The test of jurisdiction is whether or not the law vests upon the tribunal the power to enter upon the inquiry.
WAYS OF DISPOSING OF CONFLICTS CASES:
1. Dismiss the case, either because of lack of jurisdiction or refusal to assume jurisdiction pursuant to the doctrine of forum non conveniens; or
2. Assume jurisdiction over the case and apply the law of the forum; or 3. Assume jurisdiction over the case and apply foreign law.
Theory of Comity – the application of foreign legal systems in cases involving foreign element is proper because their non-application would constitute a disregard of foreign sovereignties, a lack of comity towards foreign states.
Principle of forum non conveniens
A court may resist imposition upon its jurisdiction even when jurisdiction is authorized by law. The reason given for refusal to assume jurisdiction is that to do so would prove inconvenient for the forum.
In sustaining a plea of forum of non conveniens, public and private interests should be weighed:
1. Private Interest of the litigant a.

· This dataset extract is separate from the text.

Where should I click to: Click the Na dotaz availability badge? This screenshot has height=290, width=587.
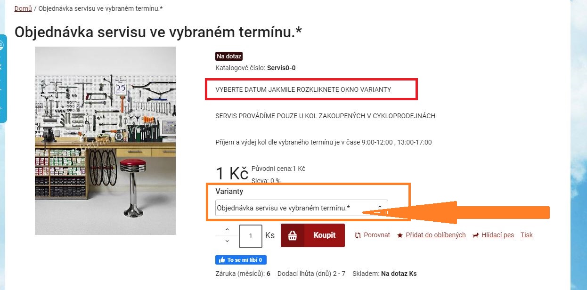coord(229,56)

Ease of access to source of proof
b. Availability of compulsory process for attendance of unwilling witnesses c. Cost of obtaining and attendance of willing witnesses
d. Possibility of viewing the premises if appropriate
e. Other practical problems that make trial of the case easy, expeditious and inexpensive 2. Public Interest
a. Administrative difficulties encountered when courts’ dockets are clogged
b. Appropriateness of having the trial in a court familiar with the applicable state law.
GENERAL RULE: No rule of Private International Law would be violated if the courts should decide to dispose of all cases, whether domestic or conflicts cases, according to the internal law of the forum
EXCEPTION: Where a foreign, sovereign, diplomatic official, or public vessel or property of another State is involved, or where a State has, by treaty, accepted limitations upon its jurisdiction over certain persons or things.

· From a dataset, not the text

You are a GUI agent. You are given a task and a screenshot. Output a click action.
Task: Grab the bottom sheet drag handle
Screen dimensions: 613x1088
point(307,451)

INSTANCES JUSTIFYING THE APPLICATION OF INTERNAL LAW TO CONFLICTS CASES:
1. Where application of internal law is decreed;
2. Where there is failure to plead and prove foreign law;
3. Where a case involves any of the exceptions to the application of foreign law:
a) When the enforcement of the foreign law would run counter to an important public policy of the forum;
b) Where the application of the foreign law would infringe good morality;
c) Where the foreign law is penal in nature;
d) Where the foreign law is procedural in nature;
e) When the question involves immovable property of the forum;
f) Where the foreign law is fiscal or administrative in nature;
g) Where the application of foreign law would involve injustice or injury to the citizens or residents of the forum; and
h) Where the application of foreign law would endanger the vital interests of the State.
CHOICE OF LAW
APPROACHES TO CHOICE OF LAW A. Traditional or Single-aspect method
theories which have traditionally concentra-ted on one element of a situation in order to connect a case to a particular legal community
1. Vested Rights Theory
o Rights acquired in one country must be recognized and legally protected in other countries. The forum will not apply before a law but will simply recognize the right vested by said law.
2. Local Law Theory
o In conflict problems, the court does not enforce a foreign law but a right created by its own law by treating a case as a purely domestic case that does not involve a foreign element.

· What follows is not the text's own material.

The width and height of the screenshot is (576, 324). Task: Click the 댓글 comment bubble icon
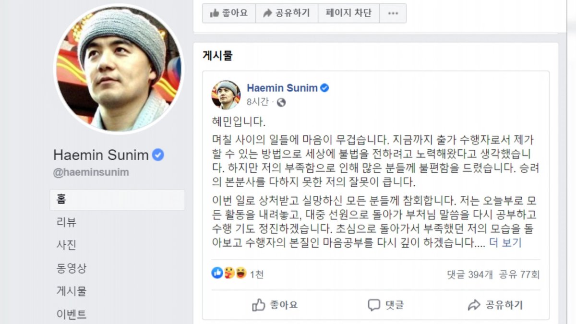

3. Cavers' Principle of Preference
o Choice of law should be determined by considerations of justice and social expediency and should not be the result of mechanical application of the rule or principle of selection.
B. Modern or Multi-aspect method
approach where all the important factors of the case both territorial and non-territorial, are analyzed and the applicable law is arrived at by “rationally elaborating and applying the policies and purposes underlying the particular legal rules that come in question as well as the needs of the interstate or international intercourse.”
1. Place of the Most Significant Relationship
Adopts an approach which identifies a plura-lity of factors that must be considered in the light of choice of law principles.
2. Interest Analysis
Urges the resolution of conflict problems by looking at the policy behind the laws of the involved states and the interests each state had in applying its own law.
3. Comparative impairment
Calls for subordination of the state objective which would be least impaired.
4. Functional Analysis
Looks into the general policies of the states (beyond those reflected in its substantive laws) and to policies or values relating to effective and harmonious intercourse between states
5. Choice-influencing Considerations
Courts will prefer rules of law, whether they are forum law or another state’s law as long as they make “good socioeconomic sense for the time the court speaks” and are sound in view of present day conditions.
These are five major influencing considerations which would lead the courts to the choice-of-law decisions in a given case:
a. predictability of results;
b. maintenance of interstate and international order;
c. simplification of judicial task;
d. application of better rule law; and e. advancement of forums interests.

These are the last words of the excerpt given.